RVCL is a neurovascular syndrome caused by TREX1 C-terminal mutations. The lesions can be observed in the brain, retina, kidney, and other microvessels, resulting in abnormalities of the corresponding blood supply tissues [90]. Mutations in the C-terminal of TREX1 have also been found in simple renal thrombotic microangiopaplasia [91] or vascular retinopathy [92]. The microvascular lesion could be related to the abnormal localization of TREX1. It is normally anchored on the ER, but it is now free in the cytoplasm or appears in the nucleus, still being catalytic [93]. An autopsy of an RVCL patient showed that TREX1 protein was positive in the nucleus of vascular endothelial cells and oligodendrocytes in the lesion area, which further verified the pathogenesis discussed above [94]. Whether C-terminal abnormalities induce the unexpected entry of TREX1 into the nucleus affecting the composition and decomposition of DNA, trigger the cytosolic accumulation of free glycans producing the immune response, and impair the N-terminal enzymatic activity, the exact mechanism remains to be further studied.

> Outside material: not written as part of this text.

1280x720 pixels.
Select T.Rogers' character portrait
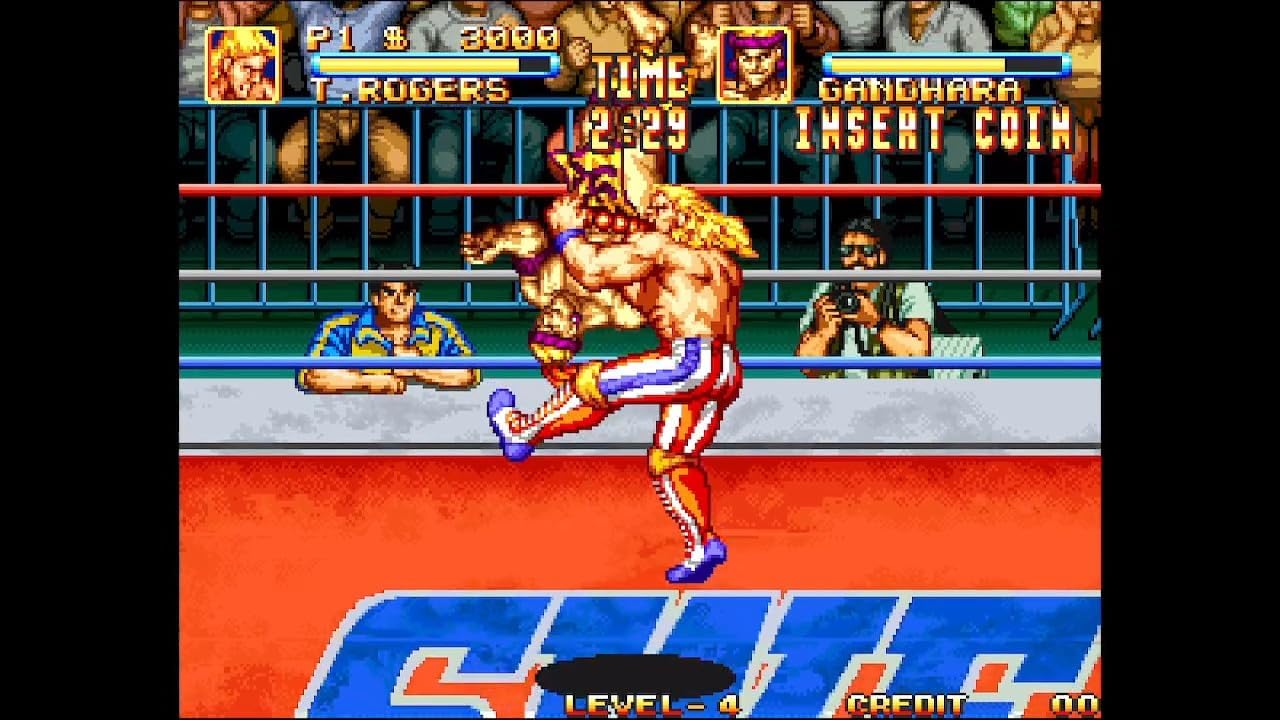[x=243, y=66]
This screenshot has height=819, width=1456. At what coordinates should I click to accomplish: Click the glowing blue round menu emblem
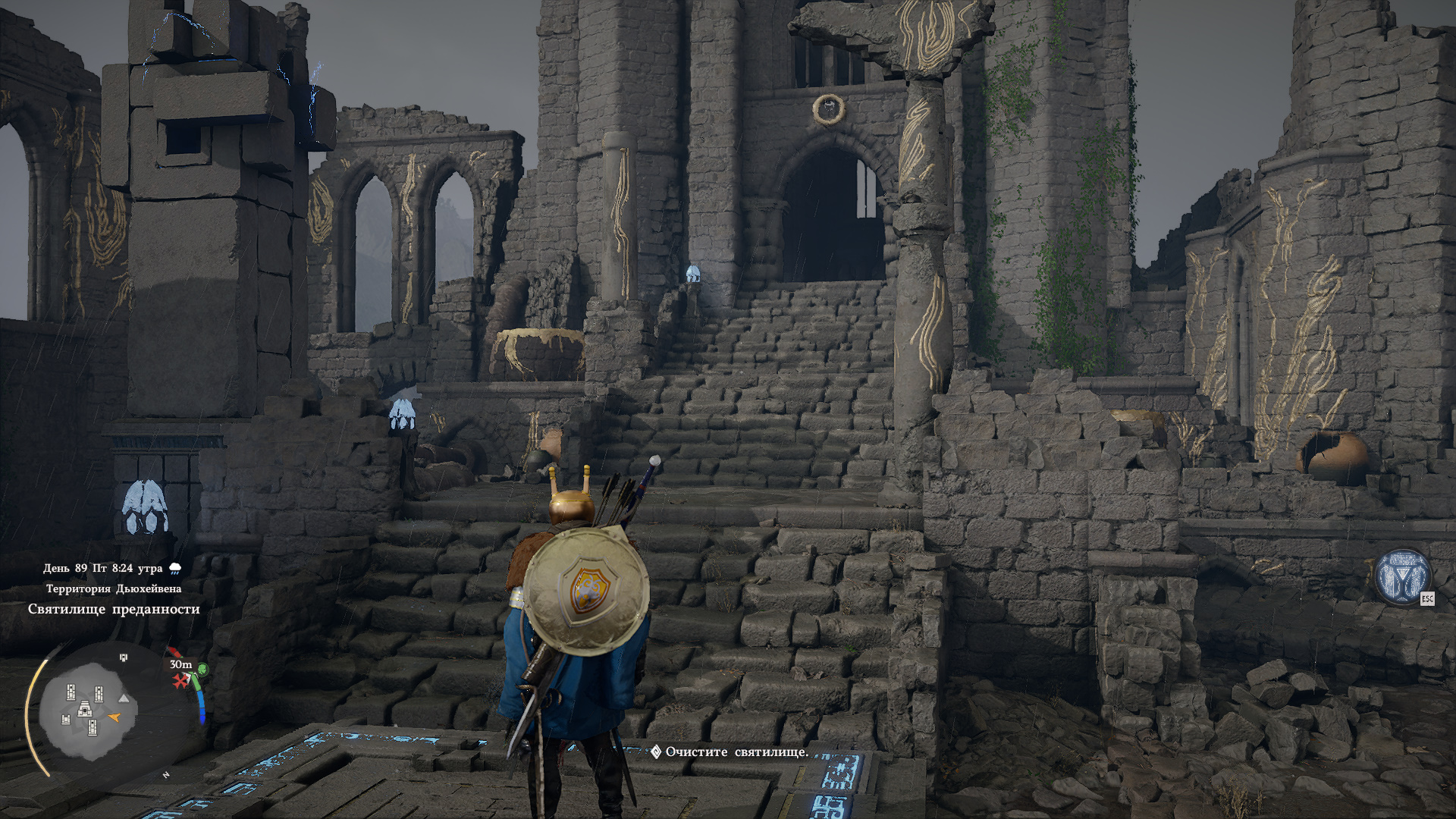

Even for the same disease, patients with different gene mutations have different manifestations [95, 96]. Mutations at different gene loci of TREX1 lead to different amino acid variations, different enzymatic activities, as well as various levels of free self-DNA and cGAS in the cytosol, which may affect the initiation and regulation of signal pathways [13]. The superposition of immunogenic substances such as free glycans and self-nucleic acid may also aggravate the inflammatory response [97]. The accumulation of aberrant self-DNA caused by TREX1 deficiency may be an important etiology of related diseases, but it is not the only pathogenic factor. In-depth studies of the function and location of TREX1, the source and path of self-nucleic acid, and the proportion of different immunogenic substances in the formation of the disease are the key factors to unlock this kind of autoimmune disease. A deeper understanding of TREX1 may provide more options for prevention, treatment, and disease prognosis in the future.

TREX1 and cancer immunity

Cancer cells are transformed from cells with mutations in proto-oncogenes and tumor suppressor genes. Normally, the body would recognize and eliminate such cells immediately. For example, immune cells engulf or attack aberrant cells, and enzymes repair or degrade abnormal nucleic acids. Therefore, cancer cells have evolved three powerful weapons to escape tracking. First, prevent the immune system from recognizing its abnormal DNA; second, destroy IFN-related immune mechanisms and induce the expression of proto-oncogenes; third, establish an immune suppression system to defend against the anti-cancer response [98] (Fig. 4). TREX1 degrades aberrant DNA in unstable cells, preventing them from becoming cancerous. Otherwise, the rest of tumor-derived DNA activates the cGAS-STING pathway to promote IFN-dependent anti-tumor responses. Both intrinsic and extrinsic STING were found to be involved in anti-tumor immunity [99]. Cytosolic DNA directly activates the intrinsic STING pathway in tumor cells; while these tumor-derived DNA can also trigger extrinsic STING pathways in immune cells through efferocytosis [100].

Some tumor cells overexpress TREX1 to prevent the immune system from recognizing their DNA and initiating IFN-dependent immunity. In human cervical tissue samples, TREX1 levels were lower in the normal cervical epithelium but higher in precancerous lesions, squamous cell carcinomas, and adenocarcinoma specimens. Up-regulation of TREX1 expression is thought to promote the growth of cervical cancer cells [101]. In another study of breast cancer, high TREX1 expression was associated with a lower survival rate in patients. When cancer cells expand within the space-restricted mammary ducts, they are easily squeezed and ruptured. Then TREX1 moves from the ER to the nucleus, causing chronic DNA damage. Loss of the ATM-dependent senescence-associated proliferation arrest activates the metastasis of cancer cells in situ [62]. It provides another possibility of direct DNA damage caused by high expression of TREX1 during tumorigenesis. In addition, TREX1 levels are also upregulated in hepatocellular carcinoma [102] and esophageal squamous cell carcinoma. TREX1 was found to be mainly distributed in the nucleus of esophageal cancer cells, leaving less TREX1 on the cell membrane than that in adjacent tissue cells [103]. Together, these studies highlight that elevated TREX1 expression in different cancer cells may serve to reduce immunogenicity or increase the vicious cycle of DNA damage. Therefore, inhibition of TREX1 and enhancement of the cGAS-STING pathway-mediated interferon response have become the keys to anti-tumor therapy.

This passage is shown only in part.